How can they be so dense?


The NCAA, the body that governs US athletics at the college level, has long had an unsavory reputation of enabling the exploitation of students so that everyone profits handsomely from certain college sports except for the athletes themselves. You would think that such a big operation would have at least the minimum awareness of public relations. So it is hard to explain how they could not have known that the way they treated the women’s teams in the college basketball tournament compared to the way they treated men would undoubtedly come to light and show how much they devalue women’s sports.

Samantha Bee described what happened.

Comments

  1. sonofrojblake says

    There is much about the USA that is baffling to those of us who don’t have to live there. College sports is one of the biggest ones for me. Who gives a monkeys? You do have actual professional teams. It’s like televising local pub darts -- weird.

  2. Katydid says

    There’s a myth about men’s sports that it always is a huge money-maker…which isn’t at all true. Except for maybe 9 or 10 schools, they all spend far, far more propping up men’s sports than they do supporting women’s sports. It’s been so for as long as I can tell.

    In the early 1980s, I was a college student in a tiny branch of my state’s university system. We were so small that our sports teams mostly consisted of walk-ons from the general student body. Nobody who had any aspirations of being a Sportzballs Star chose this school. Despite our tiny size, we were pretty good going up against other tiny schools--at least, the women’s sport were. Our women’s basketball team and soccer team were much, MUCH better than the boys’ teams. Students and local townsfolk actually wandered in to the women’s games, while the men’s games were usually empty stands.

    Despite that, the women athletes were not allowed into the gym’s one-and-only weightroom--that was reserved for the boys. Their locker room had luxuries whirlpools (plural) and massage benches, while the women’s locker room contained just lockers, toilets, sinks, and shower stalls.

    At the time Title IX was pretty new and we figured we were just the tail end of that, but now I see that 40 years later, it’s systemic.

  3. says

    All the people screaming that women’s sports must be protected from trans women competing (and from trans men being forced to compete in women’s sports as that one boy who just wants to wrestle for his school) are either very silent on this or outright claiming nobody cares about women’s sports. It’s almost like the whole argument is disingenuous or something.

  4. Ridana says

    Related is how women’s sports teams are not considered teams in their own right but as the “ladies auxiliary” of the men’s teams. So we get teams like Lady Volunteers, Lady Bulldogs, and Lady Stallions.

  5. jrkrideau says

    @1 sonofrojblake
    It is some weird US thing. On the the hand. if you look at it, it’s a marvelous scam.
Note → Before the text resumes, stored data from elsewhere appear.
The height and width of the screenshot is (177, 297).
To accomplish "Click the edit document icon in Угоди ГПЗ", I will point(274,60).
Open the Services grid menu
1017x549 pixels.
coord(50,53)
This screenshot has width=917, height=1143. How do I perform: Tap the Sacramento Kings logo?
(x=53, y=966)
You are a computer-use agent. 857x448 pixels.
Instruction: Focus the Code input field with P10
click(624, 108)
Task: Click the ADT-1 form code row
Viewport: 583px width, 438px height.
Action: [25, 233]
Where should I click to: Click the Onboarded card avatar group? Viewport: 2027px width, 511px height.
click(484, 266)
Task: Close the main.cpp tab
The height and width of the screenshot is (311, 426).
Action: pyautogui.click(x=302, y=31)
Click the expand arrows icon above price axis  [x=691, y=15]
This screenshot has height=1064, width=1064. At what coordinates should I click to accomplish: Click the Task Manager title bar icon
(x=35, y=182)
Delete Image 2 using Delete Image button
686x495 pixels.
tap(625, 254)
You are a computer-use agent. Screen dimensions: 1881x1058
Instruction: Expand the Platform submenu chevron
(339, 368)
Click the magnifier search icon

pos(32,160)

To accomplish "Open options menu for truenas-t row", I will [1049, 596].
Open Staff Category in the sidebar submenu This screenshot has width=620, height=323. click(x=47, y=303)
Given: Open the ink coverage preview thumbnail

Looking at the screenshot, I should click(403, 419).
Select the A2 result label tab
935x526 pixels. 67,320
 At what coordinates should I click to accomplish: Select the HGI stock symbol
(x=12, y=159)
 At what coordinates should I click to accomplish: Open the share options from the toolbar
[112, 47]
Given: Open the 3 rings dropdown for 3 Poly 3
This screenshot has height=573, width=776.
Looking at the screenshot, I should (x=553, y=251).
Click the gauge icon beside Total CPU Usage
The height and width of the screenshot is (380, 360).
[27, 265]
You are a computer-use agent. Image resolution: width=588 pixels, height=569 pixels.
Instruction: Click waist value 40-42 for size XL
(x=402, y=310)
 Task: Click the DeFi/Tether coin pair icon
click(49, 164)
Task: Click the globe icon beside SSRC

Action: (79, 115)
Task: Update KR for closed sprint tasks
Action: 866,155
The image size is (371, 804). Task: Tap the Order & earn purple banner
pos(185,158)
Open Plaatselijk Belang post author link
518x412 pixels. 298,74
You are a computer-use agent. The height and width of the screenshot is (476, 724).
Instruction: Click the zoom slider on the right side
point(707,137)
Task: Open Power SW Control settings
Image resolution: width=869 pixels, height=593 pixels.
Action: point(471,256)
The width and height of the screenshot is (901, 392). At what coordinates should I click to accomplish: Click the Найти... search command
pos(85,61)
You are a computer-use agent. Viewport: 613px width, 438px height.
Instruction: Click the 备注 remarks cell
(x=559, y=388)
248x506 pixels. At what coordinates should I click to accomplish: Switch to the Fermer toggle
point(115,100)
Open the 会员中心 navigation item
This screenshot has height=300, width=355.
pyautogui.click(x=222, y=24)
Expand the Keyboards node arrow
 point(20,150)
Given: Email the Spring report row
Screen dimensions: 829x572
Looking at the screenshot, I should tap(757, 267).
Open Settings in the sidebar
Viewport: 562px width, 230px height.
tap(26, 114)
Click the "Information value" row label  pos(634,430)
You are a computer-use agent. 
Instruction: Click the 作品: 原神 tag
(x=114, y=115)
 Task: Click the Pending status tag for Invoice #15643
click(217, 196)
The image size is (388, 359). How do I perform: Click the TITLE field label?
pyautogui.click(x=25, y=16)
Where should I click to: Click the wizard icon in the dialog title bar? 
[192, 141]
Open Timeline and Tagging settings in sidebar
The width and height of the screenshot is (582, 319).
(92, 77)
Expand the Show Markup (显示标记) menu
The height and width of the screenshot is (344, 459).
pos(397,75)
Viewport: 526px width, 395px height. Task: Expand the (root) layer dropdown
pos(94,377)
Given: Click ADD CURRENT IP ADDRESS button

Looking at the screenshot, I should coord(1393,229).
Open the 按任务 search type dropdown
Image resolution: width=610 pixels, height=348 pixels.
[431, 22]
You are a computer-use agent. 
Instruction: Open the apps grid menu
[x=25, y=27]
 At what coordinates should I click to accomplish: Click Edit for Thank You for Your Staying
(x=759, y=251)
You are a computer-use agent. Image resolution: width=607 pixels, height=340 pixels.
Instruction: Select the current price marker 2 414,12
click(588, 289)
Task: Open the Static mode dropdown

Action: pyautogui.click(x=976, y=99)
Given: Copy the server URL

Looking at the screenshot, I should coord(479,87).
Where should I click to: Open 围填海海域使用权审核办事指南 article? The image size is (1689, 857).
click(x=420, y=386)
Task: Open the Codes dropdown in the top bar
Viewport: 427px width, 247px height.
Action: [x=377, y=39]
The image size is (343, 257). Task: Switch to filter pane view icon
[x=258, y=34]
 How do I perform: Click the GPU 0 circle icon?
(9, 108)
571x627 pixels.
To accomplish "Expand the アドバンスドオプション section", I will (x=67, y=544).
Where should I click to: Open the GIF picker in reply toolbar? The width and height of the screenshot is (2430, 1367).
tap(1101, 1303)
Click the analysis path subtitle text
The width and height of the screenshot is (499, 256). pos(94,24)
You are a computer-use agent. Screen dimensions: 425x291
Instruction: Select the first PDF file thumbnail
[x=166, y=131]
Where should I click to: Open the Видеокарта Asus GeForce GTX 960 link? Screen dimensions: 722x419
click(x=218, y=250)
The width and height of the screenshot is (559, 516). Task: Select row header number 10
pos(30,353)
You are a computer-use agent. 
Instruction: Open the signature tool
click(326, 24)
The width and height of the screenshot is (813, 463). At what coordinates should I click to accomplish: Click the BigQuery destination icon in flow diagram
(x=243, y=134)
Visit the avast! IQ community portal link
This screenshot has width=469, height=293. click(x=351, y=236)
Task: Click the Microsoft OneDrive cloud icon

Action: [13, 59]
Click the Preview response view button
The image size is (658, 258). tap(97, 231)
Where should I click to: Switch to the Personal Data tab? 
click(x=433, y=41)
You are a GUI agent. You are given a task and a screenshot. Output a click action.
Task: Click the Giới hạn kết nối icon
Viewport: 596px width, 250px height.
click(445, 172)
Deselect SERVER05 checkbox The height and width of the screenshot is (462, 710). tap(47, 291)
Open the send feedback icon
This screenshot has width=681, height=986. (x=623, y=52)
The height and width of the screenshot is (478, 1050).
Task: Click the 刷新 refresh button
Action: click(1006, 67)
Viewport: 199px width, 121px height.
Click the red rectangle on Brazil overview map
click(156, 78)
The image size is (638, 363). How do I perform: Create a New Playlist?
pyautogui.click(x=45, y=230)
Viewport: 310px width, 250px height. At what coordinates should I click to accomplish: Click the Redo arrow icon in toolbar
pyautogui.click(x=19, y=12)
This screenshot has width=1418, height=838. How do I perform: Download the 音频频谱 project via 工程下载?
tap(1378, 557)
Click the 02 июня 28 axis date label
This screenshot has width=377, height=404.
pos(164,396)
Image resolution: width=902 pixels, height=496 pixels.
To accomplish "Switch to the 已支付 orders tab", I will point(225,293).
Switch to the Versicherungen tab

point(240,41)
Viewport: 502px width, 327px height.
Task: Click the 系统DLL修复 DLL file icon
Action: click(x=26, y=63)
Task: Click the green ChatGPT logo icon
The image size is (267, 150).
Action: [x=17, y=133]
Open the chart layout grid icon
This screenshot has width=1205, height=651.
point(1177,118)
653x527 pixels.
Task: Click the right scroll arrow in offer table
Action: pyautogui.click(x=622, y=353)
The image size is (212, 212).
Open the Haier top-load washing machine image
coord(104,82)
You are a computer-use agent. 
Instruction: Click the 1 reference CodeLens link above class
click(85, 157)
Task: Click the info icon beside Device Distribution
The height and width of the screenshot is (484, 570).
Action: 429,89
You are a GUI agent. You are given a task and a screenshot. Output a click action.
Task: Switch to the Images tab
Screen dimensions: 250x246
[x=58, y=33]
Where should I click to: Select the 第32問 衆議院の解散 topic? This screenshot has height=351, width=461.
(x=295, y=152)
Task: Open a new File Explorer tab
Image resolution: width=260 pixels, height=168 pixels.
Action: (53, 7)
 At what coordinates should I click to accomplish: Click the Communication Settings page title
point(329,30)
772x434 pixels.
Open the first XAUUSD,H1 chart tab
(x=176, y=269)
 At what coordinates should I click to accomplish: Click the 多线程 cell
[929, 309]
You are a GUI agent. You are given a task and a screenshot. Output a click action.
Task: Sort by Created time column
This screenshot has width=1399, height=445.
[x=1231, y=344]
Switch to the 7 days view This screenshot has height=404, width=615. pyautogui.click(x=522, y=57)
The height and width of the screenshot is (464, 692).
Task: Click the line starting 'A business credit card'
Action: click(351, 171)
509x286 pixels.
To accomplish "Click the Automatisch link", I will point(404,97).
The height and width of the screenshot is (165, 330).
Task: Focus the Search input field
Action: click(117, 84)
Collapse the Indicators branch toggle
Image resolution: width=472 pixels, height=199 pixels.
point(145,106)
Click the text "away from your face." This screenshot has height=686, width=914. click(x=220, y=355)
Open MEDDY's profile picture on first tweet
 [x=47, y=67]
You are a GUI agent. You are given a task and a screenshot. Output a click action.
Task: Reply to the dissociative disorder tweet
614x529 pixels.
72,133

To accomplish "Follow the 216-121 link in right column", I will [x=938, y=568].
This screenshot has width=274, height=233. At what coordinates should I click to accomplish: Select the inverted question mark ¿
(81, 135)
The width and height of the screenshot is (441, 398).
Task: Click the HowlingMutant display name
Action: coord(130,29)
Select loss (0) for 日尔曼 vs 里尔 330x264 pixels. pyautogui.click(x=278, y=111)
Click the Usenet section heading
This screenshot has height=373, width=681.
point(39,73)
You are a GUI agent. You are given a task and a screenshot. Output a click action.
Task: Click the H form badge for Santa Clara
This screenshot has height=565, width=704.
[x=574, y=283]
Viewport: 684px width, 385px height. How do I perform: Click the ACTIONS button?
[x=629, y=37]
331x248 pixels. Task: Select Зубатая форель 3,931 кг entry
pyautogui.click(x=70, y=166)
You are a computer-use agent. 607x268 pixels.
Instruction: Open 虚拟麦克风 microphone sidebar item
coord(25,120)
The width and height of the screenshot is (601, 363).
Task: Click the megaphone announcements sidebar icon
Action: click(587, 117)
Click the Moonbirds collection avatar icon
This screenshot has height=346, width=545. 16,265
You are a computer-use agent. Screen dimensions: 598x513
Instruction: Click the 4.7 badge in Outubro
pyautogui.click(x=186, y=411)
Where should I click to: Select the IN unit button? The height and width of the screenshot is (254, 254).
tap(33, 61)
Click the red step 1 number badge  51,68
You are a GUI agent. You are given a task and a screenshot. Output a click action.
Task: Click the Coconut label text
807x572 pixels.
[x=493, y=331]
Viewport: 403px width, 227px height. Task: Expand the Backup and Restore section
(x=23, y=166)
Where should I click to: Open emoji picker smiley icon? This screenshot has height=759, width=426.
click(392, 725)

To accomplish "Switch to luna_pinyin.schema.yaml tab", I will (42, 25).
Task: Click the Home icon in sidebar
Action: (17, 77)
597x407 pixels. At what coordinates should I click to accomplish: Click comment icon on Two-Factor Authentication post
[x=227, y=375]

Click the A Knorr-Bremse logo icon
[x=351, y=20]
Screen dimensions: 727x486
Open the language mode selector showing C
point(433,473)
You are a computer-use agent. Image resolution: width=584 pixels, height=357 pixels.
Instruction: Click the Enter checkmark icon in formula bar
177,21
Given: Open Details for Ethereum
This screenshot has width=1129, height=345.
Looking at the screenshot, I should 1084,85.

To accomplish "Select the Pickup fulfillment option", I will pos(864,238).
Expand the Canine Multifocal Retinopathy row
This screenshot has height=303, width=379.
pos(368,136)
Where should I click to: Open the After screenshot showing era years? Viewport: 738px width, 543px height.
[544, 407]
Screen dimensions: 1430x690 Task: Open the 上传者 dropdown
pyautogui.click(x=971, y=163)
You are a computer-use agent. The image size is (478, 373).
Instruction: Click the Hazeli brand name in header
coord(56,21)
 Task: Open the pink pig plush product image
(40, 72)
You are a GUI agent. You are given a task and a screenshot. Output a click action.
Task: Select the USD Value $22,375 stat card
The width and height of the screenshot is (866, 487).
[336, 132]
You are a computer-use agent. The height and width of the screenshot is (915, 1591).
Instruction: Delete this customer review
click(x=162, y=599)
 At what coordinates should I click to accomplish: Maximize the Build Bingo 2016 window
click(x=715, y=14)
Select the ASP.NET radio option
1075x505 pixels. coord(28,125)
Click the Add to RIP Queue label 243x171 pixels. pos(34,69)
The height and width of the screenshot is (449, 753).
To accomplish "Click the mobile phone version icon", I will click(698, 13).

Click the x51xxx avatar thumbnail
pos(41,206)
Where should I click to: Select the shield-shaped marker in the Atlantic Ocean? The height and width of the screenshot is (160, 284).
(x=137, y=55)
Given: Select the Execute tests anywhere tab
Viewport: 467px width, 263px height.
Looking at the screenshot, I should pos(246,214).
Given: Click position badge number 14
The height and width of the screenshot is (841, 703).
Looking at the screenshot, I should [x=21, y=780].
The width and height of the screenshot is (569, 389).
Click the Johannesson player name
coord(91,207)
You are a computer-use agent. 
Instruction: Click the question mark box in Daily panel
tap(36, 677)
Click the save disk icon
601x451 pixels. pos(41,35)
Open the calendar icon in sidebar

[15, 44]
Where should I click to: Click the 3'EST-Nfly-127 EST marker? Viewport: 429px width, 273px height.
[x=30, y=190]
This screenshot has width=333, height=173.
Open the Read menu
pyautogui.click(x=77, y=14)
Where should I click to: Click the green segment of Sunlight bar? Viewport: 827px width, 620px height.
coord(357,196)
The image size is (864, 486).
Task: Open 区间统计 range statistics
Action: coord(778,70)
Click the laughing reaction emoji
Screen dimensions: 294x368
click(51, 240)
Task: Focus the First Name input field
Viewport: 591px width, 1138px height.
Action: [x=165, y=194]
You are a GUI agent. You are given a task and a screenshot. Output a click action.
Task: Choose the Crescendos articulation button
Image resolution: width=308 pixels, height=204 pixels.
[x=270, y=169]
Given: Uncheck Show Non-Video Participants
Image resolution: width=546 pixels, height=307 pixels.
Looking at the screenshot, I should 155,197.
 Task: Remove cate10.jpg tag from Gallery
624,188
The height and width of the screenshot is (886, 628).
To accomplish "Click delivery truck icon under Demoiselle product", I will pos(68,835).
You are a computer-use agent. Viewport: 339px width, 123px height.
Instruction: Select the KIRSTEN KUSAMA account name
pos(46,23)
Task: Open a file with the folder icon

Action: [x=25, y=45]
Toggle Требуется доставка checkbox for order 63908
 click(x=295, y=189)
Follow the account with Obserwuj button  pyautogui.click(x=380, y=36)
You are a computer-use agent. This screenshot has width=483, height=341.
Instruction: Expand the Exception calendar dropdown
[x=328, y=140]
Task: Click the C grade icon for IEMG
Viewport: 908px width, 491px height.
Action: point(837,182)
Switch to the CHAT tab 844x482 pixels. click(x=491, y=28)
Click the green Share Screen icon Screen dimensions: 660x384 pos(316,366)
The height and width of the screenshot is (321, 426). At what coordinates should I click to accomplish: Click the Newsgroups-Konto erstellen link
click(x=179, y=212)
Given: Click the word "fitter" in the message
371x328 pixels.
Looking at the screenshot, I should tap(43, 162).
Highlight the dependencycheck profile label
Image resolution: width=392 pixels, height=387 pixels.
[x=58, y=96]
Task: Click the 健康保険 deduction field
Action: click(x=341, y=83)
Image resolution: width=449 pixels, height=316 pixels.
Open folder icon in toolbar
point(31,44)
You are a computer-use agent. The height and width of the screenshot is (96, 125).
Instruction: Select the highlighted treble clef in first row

    It is expensive to develop football (soccer) players or hockey players through farm teams. It is a lot cheaper to let colleges develop your football and basketball players at no cost to the leagues but to let “educational” organizations fund the training and just skim off the best players.

  6. Holms says

    It still amazes me that in USA, a state’s highest paid employee is very often a football coach.

  7. Katydid says

    I’m with jrkrideau: college sports (especially football) is a scam. It’s free training for professional sports teams, which hardly need yet another handout from the public. Schools devote obscene amounts of money to sports palaces filled with all the luxuries (special dorms! special cafeterias! Massages and medical care!) for a pampered class of humans, when constant news stories reveal “student” athletes who in no way qualify to be students and yet go around physically and sexually assaulting the young adults who *do* qualify. The actual students who are only trying to get an education, are forced to subsidize the entitled, hostile parasites with the real students’ tuition dollars.